**INSTRUCTIONS TO FOLLOW**
Each record must come back unchanged in your answer, stripped of its images.

**SOURCE DATA**

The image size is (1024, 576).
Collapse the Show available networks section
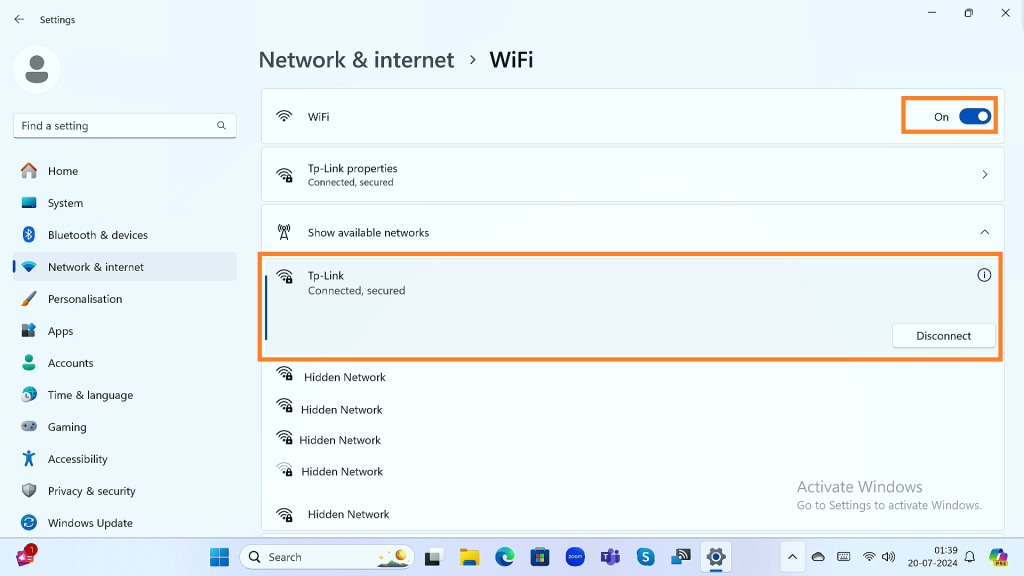[x=984, y=232]
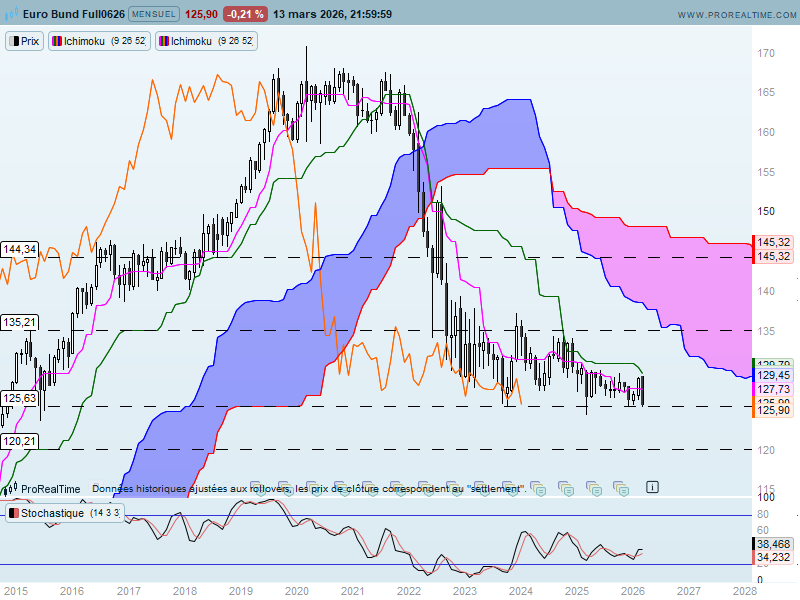Viewport: 800px width, 600px height.
Task: Open the WWW.PROREALTIME.COM link
Action: coord(737,15)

**TASK RESULT**
The image size is (1024, 576).
Collapse the Show available networks section
[x=984, y=232]
Viewport: 800px width, 600px height.
Task: Open the WWW.PROREALTIME.COM link
Action: coord(737,15)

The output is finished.